The question of how good Hoskins really is and can be has ramifications that go beyond either the Phillies' performance this season or the increased number of tickets that the club is likely to sell because of him. The Yankees are a fairly appropriate model in this regard. Though general manager Brian Cashman didn't put them through an out-and-out rebuild – because, as Cashman said in a 2016 interview, "I'm not allowed to" – they recently completed a four-year stretch, from 2013 through 2016, during which they assimilated more young talent from their farm system to their roster. They reached the playoffs just once over those four seasons, losing in the 2015 AL wild-card game, but they gave themselves a chance to learn what Didi Gregorius, Gary Sanchez, and Judge could do.

Now those three are cornerstones of a team that came within one victory last year of what would have been a surprising berth in the World Series, and Judge's outright superstardom made it more palatable for Cashman to part with two prospects and second baseman Starlin Castro to get Stanton. Judge made it easier for the Yankees to make the kind of move that they or any big-market franchise is supposed to make. Let the kid develop into a star somewhere else. Then, he'll pay to bring him here.

"I had a great opportunity with the Texas Rangers where, literally in my second year in the league, I was a team leader," former Yankees first baseman Mark Teixeira said. "I had a chance to be a focal point and grow up really, really quick. So I think there are opportunities on rebuilding teams that are unique. You can get lost in the shuffle here for six to eight years."

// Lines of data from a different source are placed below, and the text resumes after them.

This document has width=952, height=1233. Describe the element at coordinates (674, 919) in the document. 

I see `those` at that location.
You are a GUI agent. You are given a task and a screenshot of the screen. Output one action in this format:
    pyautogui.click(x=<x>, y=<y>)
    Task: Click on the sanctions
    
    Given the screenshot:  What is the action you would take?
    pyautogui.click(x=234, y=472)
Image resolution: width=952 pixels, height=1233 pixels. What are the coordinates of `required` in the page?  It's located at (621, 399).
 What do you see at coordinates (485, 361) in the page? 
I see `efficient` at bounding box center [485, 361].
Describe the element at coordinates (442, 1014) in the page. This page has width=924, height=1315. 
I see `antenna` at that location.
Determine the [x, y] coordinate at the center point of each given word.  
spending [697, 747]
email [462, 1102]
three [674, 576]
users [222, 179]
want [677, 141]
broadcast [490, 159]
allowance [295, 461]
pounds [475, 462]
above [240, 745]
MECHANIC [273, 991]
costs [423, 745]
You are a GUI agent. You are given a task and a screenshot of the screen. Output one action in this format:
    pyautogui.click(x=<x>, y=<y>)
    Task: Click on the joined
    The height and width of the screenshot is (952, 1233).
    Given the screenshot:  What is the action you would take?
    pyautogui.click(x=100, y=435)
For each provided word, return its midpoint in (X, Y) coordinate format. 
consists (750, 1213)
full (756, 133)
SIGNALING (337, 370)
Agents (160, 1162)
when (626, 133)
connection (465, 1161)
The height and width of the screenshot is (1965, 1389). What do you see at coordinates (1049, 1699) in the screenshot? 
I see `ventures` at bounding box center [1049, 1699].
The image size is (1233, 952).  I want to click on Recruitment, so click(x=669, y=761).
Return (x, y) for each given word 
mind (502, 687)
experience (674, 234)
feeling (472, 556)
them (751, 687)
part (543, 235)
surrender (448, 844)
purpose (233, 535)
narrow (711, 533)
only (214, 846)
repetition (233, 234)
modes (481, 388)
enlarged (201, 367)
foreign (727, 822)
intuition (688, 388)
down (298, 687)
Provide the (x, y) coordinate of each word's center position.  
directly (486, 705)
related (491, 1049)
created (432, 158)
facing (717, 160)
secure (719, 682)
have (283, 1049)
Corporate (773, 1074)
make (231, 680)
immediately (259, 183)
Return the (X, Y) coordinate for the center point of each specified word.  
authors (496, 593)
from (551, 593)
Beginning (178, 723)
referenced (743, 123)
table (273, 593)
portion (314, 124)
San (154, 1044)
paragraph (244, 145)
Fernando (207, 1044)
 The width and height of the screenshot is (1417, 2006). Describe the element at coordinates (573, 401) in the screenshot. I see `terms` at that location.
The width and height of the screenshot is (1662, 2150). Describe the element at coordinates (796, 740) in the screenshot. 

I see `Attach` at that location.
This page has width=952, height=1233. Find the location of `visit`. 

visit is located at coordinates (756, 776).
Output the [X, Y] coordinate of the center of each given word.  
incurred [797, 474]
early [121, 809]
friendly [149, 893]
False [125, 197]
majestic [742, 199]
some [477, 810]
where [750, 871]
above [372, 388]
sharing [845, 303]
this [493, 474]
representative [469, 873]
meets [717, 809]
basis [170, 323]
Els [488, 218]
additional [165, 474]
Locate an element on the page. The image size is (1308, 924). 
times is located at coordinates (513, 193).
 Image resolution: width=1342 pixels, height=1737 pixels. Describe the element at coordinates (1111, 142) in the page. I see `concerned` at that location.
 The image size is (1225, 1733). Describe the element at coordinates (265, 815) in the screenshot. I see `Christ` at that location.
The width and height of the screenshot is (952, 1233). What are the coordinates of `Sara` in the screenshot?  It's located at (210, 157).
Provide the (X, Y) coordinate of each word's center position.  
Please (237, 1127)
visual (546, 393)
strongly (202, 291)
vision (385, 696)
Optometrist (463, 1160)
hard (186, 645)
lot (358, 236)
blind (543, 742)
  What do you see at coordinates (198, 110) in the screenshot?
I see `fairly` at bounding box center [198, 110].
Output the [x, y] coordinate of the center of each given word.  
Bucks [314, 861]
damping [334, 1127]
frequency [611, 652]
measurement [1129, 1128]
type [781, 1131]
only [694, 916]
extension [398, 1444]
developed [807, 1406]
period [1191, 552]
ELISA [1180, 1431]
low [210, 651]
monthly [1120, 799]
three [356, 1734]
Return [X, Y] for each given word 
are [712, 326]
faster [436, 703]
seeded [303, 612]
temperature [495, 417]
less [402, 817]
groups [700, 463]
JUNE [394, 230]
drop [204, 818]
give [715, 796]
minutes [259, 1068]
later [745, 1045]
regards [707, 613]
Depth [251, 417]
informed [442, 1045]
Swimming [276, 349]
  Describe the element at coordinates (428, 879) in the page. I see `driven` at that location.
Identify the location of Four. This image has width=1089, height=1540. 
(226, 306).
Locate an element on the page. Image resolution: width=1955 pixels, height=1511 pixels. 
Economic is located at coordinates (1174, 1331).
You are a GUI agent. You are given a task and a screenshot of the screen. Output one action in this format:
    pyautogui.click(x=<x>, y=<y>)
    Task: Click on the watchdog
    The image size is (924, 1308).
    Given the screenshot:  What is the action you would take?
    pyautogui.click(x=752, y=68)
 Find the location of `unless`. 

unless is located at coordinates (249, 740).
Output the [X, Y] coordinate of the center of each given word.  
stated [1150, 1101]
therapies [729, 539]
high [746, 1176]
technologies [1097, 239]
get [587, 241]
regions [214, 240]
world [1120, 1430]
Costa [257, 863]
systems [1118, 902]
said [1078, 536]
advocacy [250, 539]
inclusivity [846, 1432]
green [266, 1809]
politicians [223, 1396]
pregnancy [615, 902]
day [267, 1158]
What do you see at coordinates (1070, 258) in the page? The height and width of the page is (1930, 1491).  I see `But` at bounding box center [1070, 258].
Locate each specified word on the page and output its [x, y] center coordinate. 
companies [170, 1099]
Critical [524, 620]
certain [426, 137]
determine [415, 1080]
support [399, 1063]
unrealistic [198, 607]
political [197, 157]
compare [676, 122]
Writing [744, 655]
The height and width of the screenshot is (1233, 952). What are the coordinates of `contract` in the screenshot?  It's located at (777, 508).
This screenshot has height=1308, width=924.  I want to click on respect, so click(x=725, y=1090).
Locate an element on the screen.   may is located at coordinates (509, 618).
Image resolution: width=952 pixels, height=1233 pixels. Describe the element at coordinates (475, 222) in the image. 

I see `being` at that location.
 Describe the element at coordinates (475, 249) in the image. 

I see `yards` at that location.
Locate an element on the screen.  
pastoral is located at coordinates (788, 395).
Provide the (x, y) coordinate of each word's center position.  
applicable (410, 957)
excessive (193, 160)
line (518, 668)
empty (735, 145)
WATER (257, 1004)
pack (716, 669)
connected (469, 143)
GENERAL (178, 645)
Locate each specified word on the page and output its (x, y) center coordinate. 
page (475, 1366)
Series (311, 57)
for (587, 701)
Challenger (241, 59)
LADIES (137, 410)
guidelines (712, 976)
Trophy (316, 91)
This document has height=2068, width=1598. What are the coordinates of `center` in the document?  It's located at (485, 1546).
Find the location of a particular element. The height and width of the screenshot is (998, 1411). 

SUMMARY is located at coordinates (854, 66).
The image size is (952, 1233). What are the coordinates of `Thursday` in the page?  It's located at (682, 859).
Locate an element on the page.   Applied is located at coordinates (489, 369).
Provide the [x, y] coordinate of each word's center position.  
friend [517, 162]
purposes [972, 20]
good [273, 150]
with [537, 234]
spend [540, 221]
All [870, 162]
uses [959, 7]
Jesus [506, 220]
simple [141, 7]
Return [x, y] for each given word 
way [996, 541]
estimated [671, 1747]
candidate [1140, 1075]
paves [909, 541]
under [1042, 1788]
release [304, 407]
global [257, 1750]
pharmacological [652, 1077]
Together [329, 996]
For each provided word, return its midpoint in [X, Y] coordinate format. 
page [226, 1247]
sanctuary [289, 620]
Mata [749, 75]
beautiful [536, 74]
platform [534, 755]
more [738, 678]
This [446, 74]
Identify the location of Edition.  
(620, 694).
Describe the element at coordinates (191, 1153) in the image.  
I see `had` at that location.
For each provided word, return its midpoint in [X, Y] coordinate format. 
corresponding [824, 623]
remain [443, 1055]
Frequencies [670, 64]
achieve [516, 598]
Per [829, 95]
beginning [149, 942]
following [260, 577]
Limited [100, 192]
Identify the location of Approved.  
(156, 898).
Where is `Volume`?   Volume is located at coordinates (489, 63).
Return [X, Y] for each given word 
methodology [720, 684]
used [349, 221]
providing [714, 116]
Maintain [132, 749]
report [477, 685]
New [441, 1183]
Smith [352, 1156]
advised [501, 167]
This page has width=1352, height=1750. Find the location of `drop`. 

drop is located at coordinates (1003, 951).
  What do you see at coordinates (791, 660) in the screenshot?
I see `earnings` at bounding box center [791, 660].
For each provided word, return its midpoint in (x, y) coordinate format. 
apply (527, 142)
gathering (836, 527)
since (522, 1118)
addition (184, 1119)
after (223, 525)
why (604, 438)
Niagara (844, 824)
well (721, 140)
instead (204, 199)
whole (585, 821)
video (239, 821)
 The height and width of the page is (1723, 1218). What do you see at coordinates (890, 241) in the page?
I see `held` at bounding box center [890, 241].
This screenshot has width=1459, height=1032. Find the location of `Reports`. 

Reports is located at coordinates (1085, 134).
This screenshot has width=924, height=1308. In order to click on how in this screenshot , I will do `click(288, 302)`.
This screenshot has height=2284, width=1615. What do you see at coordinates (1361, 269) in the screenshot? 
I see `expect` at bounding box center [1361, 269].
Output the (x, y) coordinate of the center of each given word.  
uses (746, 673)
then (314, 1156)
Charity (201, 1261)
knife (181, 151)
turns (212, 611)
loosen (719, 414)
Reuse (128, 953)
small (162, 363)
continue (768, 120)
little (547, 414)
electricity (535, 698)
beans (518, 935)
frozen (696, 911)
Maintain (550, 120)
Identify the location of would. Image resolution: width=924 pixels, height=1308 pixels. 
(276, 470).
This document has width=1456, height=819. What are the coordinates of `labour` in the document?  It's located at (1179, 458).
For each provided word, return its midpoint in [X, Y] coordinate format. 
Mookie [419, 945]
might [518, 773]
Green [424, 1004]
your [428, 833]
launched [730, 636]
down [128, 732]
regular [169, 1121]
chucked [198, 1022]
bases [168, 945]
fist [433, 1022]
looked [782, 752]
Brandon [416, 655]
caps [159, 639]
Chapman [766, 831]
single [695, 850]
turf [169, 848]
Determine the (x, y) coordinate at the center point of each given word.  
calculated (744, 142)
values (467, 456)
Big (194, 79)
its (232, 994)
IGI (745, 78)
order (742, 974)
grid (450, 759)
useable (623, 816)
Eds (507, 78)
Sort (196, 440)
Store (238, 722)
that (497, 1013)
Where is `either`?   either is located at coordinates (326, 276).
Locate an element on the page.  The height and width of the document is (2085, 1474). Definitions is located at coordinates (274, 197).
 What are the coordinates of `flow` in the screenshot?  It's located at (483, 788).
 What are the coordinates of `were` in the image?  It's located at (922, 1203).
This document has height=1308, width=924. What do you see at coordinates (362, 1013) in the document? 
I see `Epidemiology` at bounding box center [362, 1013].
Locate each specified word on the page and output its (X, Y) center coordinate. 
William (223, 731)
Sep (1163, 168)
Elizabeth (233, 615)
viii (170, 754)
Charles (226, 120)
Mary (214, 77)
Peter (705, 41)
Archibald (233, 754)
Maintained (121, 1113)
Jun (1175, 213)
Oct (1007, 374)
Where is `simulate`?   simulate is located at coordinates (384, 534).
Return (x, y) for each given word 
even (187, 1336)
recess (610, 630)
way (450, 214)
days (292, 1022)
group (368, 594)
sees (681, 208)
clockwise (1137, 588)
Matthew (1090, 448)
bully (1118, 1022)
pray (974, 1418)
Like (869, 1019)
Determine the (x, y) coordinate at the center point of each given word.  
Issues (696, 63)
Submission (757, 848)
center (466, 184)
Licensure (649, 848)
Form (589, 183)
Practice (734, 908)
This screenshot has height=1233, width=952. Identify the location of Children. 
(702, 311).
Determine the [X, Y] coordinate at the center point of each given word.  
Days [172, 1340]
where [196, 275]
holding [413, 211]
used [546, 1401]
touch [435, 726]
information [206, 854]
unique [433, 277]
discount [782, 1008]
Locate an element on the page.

Hoskins got some of that growing up out of the way last season, obviously, because the Phillies were rebuilding. Now that they're poised to be major players on the 2019 free-agent market, with Manny Machado and Bryce Harper out there as possible targets, Hoskins could be the Phils' answer to Aaron Judge in the best-case scenario for their future, for their version of the Yankees' traveling celebrity road show. He'd be the home-grown slugger, just one of the stars that everyone else stops to watch.